Boeing and Chinese partner to make jet fuel from ‘gutter oil’

Aircraft makers Boeing and Commercial Aircraft Corp of China have launched a joint pilot project to turn used cooking oil into jet fuel.

Their plant, based in the southeastern Chinese city of Hangzhou, will be able to convert just under 240,000 liters a year of used cooking oil into fuel, Boeing said in a statement.

The project will allow the two aircraft makers to test the viability of producing biofuel using the cheap and widely available form of cooking waste, referred to in China as “gutter oil”.

 
 

Boeing and its Chinese state-owned partner estimate that 1.8 billion liters of fuel could be produced in China a year using gutter oil.

In February, the Civil Aviation Administration of China granted a subsidiary of state-owned behemoth Sinopec Corp a license to produce jet fuel from used cooking oil.
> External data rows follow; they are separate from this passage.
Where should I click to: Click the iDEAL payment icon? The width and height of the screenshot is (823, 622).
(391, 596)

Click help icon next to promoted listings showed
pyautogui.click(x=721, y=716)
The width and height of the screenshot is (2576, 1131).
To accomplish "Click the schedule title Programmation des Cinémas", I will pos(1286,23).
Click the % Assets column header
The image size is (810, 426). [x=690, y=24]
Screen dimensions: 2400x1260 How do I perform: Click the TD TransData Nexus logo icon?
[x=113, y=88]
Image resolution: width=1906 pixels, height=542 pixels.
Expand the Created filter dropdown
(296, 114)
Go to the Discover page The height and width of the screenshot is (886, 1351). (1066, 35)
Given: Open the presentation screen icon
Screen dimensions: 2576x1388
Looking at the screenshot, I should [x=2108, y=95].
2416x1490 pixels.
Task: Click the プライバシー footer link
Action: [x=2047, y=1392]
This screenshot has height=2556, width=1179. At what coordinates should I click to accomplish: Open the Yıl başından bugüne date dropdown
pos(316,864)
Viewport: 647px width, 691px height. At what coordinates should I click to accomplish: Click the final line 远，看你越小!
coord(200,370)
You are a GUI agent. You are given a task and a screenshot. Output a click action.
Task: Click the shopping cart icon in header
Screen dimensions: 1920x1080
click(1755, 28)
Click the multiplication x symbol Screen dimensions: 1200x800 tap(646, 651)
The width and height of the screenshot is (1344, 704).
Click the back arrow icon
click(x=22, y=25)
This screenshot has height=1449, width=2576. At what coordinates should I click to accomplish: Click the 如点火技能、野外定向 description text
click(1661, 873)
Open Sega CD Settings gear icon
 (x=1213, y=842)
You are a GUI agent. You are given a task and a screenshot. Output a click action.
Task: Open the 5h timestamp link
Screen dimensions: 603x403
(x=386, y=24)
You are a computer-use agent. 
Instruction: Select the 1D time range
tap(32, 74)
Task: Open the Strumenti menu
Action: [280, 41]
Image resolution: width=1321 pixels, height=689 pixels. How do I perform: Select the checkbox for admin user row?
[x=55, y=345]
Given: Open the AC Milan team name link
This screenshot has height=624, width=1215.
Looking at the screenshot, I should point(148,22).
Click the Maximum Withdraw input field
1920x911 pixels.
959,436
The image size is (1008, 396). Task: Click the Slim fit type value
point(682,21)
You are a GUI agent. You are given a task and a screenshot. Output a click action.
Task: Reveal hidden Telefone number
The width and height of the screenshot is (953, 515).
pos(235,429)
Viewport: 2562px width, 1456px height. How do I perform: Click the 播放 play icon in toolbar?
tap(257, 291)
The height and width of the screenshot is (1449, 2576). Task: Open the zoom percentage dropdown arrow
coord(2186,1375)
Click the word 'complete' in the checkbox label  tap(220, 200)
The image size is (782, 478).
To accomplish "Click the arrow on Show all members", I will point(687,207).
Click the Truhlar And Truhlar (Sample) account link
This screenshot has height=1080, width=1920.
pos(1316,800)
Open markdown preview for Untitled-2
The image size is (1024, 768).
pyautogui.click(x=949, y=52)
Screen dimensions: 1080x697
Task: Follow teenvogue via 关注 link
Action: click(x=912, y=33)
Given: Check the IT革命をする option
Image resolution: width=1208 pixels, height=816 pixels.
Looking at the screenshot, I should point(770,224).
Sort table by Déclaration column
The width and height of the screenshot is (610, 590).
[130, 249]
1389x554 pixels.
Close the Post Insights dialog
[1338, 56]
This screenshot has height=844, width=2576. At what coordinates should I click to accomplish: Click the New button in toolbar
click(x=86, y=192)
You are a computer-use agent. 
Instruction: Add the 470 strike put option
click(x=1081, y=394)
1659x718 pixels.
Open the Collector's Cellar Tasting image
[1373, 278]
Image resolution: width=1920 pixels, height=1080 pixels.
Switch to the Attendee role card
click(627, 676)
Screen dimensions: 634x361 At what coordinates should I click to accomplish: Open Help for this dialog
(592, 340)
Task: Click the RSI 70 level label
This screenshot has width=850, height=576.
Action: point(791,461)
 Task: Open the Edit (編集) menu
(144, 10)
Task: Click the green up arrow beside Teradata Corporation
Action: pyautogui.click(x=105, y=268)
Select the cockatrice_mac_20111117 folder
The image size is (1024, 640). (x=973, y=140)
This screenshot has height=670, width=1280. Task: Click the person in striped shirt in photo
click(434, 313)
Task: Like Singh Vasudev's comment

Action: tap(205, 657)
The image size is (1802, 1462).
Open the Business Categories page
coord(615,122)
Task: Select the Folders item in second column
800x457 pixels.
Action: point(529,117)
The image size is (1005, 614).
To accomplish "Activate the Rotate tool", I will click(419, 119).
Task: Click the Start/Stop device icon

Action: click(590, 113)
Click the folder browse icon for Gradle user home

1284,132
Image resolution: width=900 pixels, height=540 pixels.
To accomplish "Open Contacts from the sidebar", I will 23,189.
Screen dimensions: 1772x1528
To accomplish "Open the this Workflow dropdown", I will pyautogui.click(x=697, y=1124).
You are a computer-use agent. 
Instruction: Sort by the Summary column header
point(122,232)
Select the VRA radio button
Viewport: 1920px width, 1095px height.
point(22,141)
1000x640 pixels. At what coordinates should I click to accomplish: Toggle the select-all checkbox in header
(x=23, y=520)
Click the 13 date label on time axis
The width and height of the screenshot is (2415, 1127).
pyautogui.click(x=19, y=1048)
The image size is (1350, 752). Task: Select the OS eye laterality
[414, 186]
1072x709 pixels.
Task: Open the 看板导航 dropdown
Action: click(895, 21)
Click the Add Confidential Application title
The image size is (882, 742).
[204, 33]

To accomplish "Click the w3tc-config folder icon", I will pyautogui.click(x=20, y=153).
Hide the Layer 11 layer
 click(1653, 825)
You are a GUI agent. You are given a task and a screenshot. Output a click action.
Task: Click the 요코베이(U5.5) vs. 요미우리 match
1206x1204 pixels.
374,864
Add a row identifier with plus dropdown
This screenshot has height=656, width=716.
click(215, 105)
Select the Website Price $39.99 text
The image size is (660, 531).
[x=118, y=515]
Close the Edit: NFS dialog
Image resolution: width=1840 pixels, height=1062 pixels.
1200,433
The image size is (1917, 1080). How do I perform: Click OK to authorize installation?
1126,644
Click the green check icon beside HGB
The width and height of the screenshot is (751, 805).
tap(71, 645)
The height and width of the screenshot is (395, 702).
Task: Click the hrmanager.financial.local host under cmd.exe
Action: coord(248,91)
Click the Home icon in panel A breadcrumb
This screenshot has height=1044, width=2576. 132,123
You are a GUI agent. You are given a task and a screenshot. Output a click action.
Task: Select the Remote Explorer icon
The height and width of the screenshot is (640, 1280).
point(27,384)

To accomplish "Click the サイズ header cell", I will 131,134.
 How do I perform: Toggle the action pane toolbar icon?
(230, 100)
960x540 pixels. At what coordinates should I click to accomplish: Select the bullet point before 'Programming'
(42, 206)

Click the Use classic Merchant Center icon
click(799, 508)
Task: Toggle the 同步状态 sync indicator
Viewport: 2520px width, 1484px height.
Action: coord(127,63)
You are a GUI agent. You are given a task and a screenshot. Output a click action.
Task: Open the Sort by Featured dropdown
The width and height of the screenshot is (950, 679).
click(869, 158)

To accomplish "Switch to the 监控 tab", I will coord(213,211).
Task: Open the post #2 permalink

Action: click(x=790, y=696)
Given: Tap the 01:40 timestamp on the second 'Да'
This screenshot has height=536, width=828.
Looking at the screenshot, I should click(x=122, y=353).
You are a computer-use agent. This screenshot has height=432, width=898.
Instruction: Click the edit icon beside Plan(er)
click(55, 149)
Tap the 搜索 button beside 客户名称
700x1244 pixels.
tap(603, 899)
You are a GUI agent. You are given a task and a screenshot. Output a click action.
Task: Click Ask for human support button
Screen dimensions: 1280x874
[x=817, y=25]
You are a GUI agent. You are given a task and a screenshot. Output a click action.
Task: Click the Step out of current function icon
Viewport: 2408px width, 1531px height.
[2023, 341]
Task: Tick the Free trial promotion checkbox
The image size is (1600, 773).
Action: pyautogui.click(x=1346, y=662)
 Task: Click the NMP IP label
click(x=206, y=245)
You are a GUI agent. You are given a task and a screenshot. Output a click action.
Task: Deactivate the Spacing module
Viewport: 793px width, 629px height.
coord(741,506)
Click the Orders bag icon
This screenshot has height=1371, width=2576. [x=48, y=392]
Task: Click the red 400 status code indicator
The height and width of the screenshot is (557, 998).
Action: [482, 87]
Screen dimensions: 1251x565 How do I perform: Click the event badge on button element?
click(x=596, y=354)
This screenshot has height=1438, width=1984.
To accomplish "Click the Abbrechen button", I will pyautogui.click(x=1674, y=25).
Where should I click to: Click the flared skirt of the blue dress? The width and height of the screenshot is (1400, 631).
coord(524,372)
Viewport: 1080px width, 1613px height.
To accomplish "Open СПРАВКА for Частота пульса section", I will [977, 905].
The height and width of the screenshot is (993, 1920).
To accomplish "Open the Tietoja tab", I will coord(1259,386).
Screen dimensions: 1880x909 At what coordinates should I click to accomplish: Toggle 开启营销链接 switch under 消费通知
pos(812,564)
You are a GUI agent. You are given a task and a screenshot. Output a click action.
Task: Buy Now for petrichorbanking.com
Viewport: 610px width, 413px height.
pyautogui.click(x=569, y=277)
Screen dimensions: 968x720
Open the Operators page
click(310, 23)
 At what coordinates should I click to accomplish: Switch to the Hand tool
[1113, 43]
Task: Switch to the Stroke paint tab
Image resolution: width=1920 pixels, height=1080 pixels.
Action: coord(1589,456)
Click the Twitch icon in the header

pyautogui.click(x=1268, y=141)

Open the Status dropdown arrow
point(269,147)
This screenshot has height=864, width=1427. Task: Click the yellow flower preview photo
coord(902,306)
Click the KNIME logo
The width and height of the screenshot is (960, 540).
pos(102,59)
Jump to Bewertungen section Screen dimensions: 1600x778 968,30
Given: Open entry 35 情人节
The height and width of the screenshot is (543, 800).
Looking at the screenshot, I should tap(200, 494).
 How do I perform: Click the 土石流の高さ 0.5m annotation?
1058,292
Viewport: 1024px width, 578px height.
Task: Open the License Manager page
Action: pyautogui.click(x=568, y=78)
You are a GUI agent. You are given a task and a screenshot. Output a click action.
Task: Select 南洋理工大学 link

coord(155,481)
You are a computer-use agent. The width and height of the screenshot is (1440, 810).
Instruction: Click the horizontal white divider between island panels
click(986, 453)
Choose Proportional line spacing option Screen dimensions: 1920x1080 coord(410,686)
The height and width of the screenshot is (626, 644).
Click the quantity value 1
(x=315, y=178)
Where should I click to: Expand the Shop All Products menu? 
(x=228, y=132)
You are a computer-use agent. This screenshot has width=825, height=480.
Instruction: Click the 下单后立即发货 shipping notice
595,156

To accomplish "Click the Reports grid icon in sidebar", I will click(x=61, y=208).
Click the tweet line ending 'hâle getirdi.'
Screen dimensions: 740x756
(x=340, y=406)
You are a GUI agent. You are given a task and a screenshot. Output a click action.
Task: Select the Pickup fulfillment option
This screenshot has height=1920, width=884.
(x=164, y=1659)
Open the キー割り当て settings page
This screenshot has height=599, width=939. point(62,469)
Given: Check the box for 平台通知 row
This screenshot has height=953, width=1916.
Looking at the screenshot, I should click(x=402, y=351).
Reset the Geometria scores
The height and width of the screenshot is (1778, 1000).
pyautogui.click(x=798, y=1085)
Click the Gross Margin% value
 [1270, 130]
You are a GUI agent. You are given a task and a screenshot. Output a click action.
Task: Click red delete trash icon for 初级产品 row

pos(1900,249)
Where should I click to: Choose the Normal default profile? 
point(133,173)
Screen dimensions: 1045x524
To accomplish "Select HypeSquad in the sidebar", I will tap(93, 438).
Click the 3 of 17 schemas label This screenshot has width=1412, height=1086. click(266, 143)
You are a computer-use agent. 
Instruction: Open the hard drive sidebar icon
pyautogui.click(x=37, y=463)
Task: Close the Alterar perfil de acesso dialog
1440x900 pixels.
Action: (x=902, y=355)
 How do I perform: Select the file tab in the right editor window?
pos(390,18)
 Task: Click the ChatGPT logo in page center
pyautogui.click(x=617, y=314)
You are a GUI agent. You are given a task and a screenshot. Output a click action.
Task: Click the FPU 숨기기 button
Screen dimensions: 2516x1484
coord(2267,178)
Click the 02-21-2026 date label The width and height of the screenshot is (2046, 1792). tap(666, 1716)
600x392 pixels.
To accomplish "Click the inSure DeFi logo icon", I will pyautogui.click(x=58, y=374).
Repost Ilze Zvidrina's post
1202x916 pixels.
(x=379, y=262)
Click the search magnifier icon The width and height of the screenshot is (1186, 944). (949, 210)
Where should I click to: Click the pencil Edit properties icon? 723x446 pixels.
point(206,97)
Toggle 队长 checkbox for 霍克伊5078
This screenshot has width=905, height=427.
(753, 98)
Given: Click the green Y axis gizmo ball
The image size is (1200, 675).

Gutter oil has long been a public health concern in China due to its widespread use in restaurants. Used cooking oil can contain toxic compounds and is often considered insanitary.

Chinese media reported in 2010 that crime rings were collecting used cooking oil from sewers and drains, rebottling it and selling it as new.

Over the past two years, dozens of people have been given lengthy prison sentences for the scam, which has made many Chinese in major cities sick. Last year one man was sentenced to life in prison for making and trafficking gutter oil.